В самом деле создается впечатление, что мы имеем дело с рождением журналистики – во взрывном росте новостей (storie), сенсационных листков и более или менее фантастических комментариев. Giudicio – так называли короткий отчет о событии, который тут же печатался и продавался в виде отдельных листов на местах. Около 1527 года эти импровизированные газеты добились ощутимого успеха. Некоторые письма Аретино, напечатанные на листовках, чтобы получить быстрое распространение, представляли собой такие giudici, то есть страницы «газет», которых тогда еще не было, то есть можно сказать, статьи[482]. Во время разграбления почти везде размножились эти «специальные издания», и именно тогда господин журналист узнал о своем предназначении: в высших кругах от него требовали giudizi и pronostici, которые были попросту шутовскими заявлениями, откровенными пародиями на астрологические прогнозы с общедоступным комментарием по актуальной ситуации […]. Через несколько лет Аретино […] придумывает роль глашатая, выкрикивающего storie (новости), который оглашает «большие заголовки»: «Хорошие новости, новости: война с турками в Венгрии, проповеди братьев Мартен, Собор, новости, новости, события в Англии, кортеж Папы и императора, обрезание воеводы, разграбление Рима, осада Флоренции, сохранение Марселя и заключение мира, новости, новости»…[483]
Таким образом, мы сталкиваемся с принципами новой экономики, экономики «реального времени», которая позволяет узнавать (и видеть) то, что происходит в настоящее время в королевстве и в мире. Эти значимые процессы продолжатся и в современной информационной экономике, порождая проблемы, которые, похоже, сохранятся в неизменном виде на протяжении веков. К числу главнейших следствий развития «публичности» относится также в определенной мере и появление «великих авторов» (сегодня в таких случаях говорят о «звездах»), начиная уже с Эразма Роттердамского, но также можно было бы вспомнить и о Лютере. Их слава делает из их произведений надежные рыночные ценности, так что, как мы уже отмечали, они иногда сами жалуются на такую медиатизацию, когда какое-нибудь произведение публикуется без их разрешения. Основным вопросом вскоре становится то, в какой мере эта отныне доступная «публичность» касается собственно политического поля.

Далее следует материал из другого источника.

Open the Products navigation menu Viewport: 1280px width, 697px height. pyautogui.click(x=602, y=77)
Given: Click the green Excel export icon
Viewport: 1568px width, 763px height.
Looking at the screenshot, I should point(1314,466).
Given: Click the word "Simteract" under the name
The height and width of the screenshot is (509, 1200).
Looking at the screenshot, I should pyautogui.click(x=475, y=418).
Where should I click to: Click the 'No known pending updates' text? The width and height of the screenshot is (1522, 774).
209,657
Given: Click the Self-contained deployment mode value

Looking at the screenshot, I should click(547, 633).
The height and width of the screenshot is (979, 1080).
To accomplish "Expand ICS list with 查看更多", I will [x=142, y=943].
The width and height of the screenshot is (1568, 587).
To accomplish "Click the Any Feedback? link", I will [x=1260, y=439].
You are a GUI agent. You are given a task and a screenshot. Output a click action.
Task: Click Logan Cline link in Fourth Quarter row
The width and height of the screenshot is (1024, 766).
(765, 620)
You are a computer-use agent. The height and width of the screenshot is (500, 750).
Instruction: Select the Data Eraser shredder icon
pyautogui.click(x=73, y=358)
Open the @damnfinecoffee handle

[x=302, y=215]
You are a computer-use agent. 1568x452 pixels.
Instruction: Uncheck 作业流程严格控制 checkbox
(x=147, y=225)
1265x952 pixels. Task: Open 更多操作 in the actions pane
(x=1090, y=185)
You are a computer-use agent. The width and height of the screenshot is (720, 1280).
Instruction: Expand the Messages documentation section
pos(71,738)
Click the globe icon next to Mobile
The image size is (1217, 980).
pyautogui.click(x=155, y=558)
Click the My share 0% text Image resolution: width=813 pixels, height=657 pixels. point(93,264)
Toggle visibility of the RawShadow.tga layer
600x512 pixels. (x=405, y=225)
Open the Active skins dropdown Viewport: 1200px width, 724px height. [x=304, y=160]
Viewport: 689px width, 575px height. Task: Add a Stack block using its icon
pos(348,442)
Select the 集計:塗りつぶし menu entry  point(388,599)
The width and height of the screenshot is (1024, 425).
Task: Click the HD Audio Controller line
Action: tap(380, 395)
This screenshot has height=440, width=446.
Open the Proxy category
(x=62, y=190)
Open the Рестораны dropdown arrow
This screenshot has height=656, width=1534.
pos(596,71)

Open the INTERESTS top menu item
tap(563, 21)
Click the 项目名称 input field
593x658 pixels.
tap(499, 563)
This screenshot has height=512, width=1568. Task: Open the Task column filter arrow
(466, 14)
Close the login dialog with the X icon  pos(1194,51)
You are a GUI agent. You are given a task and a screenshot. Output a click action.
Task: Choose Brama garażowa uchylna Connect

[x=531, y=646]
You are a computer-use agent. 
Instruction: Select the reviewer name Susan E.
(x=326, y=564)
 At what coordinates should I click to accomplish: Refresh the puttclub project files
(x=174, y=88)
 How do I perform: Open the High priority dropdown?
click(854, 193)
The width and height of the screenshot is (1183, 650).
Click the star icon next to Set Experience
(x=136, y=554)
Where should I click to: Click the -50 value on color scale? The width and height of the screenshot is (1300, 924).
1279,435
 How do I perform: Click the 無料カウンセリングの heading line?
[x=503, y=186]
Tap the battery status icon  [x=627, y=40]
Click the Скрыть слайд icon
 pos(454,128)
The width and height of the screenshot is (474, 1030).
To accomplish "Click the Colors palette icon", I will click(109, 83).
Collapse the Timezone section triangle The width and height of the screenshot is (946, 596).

Амбивалентности репродуцирования
Печатание подвижными литерами создает и другую проблематику, которая в эпоху Нового времени становится все более заметной, а именно проблематику репродуцирования[484]. Когда увеличивается количество экземпляров одного и того же издания, вопрос текста и его воспроизведения ставится, на самом деле, в других терминах: текст становится проще изучать, поскольку он подлежит критике, позволяющей конструировать его генеалогию и определять таким образом версию, считающуюся лучшей, которую могут путать с оригиналом. Тем не менее в дискурсе гуманистов порой высказываются определенные опасения касательно пользы книгопечатания, то есть репродуцирования, причем с точки зрения филологии[485]. Конечно, с одной стороны, массовое распространение создает возможность для развития исследовательской деятельности, поскольку каждый может работать с одной и той же версией, и результаты будут сопоставляемыми, а потому и накапливаемыми. Однако, с точки зрения, в частности, Эразма Роттердамского, этот довод в значительной мере сводится на нет невозможностью осуществлять внешнюю критику по отношению к печатному тексту: исследование рукописи позволяло филологу проводить различие между разными почерками, то есть следующими друг за другом стратами текста, предоставляя ему больше свидетельств, уничтоженных печатной стандартизацией. Бюде говорит то же самое, выражая в своем комментарии к «Пандектам» (1508) сожаление о том, что у него нет рукописей, необходимых для проведения этой работы. Соответственно, сбор манускриптов, которым он вскоре займется в должности главного хранителя библиотеки Фонтенбло, позволит иметь серьезный инструмент для возможности работы с текстами. На этом уровне книгопечатание, умножая число экземпляров, вроде бы должно было увеличить и возможности исследовательской работы. К сожалению, из-за жадности печатников качество текстов у них часто отходит на второй план. Дело не только в том, что репродуцированию подвергаются издания, как хорошие, так и полные ошибок, но и в том, что последствия, вызванные рыночным подходом, еще больше способствуют снижению общего качества. Когда Эразм Роттердамский получил свой экземпляр Галена, выпущенного Торресанусом, он был удручен его низким качеством:
Очень неприятно видеть столь великого автора, изданного за такие большие деньги, но с таким количеством ошибок, как и большинство других произведений, которые приходят к нам сегодня из Италии. Видишь, до чего доводит жажда наживы! Какое же кощунство совершают ради нескольких золотых монет, которые могли бы пойти на оплату знающего корректора[486].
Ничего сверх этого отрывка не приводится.